D. Brett Martinson
A thesis submitted in partial fulfilment of the requirements of Doctor of Philosophy in Engineering (2008)
Domestic roofwater harvesting (DRWH) provides an innovative solution to meeting water needs. There is renewed interest in the technology; however problems of implementation, concerns about water quality and health, and a reputation for high cost inhibit its wider take-up. This thesis is an investigation of two of the constraints, namely cost and water quality.
The performance of systems is discussed along with the losses at various points along the system. A number of tank-building techniques are investigated and economies of scale and cost ranges are developed. Lessons learned from a range of designs are then used to develop a set of
strategies whereby costs can be saved in DRWH tank construction. Two of these strategies are investigated theoretically:
- The trade-offs of investment and servicing costs inherent in reduced quality construction are analysed using net present value analysis
- Underground construction of cylindrical tanks is analytically modelled using a modified elastic structural theory which is verified with finite element analysis.
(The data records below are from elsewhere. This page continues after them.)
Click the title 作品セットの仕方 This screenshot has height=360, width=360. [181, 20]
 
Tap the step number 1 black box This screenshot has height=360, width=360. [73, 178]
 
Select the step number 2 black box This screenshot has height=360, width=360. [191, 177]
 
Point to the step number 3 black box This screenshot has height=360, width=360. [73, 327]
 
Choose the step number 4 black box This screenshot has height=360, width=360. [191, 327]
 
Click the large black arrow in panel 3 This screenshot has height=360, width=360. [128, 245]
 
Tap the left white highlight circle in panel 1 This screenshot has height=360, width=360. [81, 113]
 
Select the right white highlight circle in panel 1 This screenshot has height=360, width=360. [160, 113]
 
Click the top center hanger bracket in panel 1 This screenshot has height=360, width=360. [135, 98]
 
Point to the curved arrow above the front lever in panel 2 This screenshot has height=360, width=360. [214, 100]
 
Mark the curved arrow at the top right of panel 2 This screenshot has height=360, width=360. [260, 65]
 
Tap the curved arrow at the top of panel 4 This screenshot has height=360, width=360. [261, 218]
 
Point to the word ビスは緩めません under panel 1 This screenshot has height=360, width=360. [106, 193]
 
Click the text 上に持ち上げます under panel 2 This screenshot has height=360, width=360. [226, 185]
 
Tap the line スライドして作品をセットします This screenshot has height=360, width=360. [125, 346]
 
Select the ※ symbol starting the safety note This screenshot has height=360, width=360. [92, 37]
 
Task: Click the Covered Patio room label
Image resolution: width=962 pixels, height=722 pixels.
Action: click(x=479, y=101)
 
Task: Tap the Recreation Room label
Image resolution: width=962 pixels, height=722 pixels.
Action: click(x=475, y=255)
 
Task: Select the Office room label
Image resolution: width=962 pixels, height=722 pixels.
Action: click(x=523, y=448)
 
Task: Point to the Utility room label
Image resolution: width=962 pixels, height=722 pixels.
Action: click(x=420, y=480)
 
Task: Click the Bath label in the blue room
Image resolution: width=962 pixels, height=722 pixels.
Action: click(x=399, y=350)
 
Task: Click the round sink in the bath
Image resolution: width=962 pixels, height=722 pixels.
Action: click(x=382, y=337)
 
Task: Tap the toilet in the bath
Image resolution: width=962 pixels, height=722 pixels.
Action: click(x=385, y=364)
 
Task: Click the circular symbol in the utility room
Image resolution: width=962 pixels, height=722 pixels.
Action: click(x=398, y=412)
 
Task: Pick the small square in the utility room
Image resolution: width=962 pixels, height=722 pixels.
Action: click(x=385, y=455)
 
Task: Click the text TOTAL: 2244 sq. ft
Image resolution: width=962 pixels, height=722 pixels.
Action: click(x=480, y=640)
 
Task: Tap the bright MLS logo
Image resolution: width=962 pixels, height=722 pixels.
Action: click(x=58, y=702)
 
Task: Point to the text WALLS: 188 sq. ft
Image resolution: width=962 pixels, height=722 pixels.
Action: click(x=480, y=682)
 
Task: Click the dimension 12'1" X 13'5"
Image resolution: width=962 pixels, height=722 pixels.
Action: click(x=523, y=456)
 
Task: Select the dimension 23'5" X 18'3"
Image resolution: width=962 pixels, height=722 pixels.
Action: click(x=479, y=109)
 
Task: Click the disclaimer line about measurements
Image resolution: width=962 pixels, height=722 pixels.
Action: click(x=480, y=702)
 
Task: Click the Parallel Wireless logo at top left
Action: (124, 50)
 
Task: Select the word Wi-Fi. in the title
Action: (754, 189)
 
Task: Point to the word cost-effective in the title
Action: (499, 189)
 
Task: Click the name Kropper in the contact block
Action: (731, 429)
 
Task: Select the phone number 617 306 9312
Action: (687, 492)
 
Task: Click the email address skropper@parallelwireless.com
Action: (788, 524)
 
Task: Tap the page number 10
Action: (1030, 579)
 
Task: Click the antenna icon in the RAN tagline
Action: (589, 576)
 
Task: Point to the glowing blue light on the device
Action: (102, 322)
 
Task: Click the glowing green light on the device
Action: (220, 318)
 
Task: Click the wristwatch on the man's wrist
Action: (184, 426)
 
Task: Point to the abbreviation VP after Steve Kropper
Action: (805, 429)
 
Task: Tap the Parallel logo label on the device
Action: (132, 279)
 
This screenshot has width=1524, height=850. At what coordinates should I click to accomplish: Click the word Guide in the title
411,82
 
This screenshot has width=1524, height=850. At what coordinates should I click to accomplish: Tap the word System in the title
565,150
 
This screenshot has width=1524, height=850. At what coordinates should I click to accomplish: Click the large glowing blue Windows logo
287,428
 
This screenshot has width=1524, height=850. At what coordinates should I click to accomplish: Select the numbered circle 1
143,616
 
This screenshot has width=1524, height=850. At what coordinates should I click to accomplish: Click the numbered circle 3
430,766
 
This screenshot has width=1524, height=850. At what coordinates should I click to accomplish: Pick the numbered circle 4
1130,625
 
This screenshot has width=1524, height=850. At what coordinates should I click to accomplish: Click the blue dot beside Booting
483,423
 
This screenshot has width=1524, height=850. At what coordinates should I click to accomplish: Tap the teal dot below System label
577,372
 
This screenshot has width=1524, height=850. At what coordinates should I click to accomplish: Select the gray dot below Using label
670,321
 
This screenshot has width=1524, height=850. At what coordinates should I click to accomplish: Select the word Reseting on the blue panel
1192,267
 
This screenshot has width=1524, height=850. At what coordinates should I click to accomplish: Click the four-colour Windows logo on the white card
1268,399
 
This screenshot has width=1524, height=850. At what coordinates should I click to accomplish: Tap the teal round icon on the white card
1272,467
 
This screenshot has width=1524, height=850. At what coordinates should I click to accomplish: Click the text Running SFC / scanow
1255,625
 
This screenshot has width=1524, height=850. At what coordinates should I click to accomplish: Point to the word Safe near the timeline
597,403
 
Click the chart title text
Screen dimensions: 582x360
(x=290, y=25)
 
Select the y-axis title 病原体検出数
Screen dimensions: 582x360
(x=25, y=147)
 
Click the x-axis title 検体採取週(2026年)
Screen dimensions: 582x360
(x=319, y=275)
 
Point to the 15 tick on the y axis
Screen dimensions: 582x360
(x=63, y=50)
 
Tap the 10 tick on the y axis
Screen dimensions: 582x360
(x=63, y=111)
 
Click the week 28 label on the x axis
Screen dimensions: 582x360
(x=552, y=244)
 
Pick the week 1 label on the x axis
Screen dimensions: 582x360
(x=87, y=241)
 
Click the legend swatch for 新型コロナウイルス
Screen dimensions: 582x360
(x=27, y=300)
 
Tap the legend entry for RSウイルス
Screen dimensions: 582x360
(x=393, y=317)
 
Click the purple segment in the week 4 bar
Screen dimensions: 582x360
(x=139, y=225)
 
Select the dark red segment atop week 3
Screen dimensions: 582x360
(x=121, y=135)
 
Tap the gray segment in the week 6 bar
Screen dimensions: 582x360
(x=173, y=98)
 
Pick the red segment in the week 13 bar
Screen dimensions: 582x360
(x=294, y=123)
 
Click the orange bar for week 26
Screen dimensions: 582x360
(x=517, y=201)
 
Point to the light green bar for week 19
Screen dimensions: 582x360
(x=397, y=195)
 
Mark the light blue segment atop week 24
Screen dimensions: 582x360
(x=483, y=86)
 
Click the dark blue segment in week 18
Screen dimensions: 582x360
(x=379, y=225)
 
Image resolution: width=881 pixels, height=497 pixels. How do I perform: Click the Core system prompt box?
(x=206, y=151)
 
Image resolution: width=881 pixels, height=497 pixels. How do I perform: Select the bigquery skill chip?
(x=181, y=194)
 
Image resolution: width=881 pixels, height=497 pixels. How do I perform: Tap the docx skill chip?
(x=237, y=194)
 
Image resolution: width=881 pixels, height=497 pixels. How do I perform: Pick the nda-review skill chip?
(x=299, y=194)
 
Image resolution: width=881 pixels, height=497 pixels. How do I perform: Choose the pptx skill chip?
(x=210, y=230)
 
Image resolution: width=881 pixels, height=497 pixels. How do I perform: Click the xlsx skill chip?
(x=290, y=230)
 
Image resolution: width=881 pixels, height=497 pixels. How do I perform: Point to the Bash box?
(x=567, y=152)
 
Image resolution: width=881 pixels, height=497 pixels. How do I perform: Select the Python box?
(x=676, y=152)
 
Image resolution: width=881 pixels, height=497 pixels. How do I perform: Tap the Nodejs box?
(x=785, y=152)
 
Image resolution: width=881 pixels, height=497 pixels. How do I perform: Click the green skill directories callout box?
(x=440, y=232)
More complex shapes are modelled using finite-element analysis alone
Several of the strategies developed are used to design tanks which are field tested. The strategies used are found to significantly reduce initial cost, however several designs require a discount rate to be introduced before they are viable long-term.
The second section deals with the quality of harvested roofwater, initially looking at the overall system, health risk pathways are traced and an overall picture of changes that take place over the course of these pathways is built-up. Treatment of incoming water from the roof is then
investigated, particularly concentrating on quantifying the first-flush phenomenon which is exploited in devices that divert the first “dirty” part of a rainstorm away from a store before allowing the “clean” part into the store. The effect is found to be slower than expected and most devices are too small and reset too quickly to e very effective. A rational method for sizing first-flush device based on desired material removal is developed using a mass-balance approach.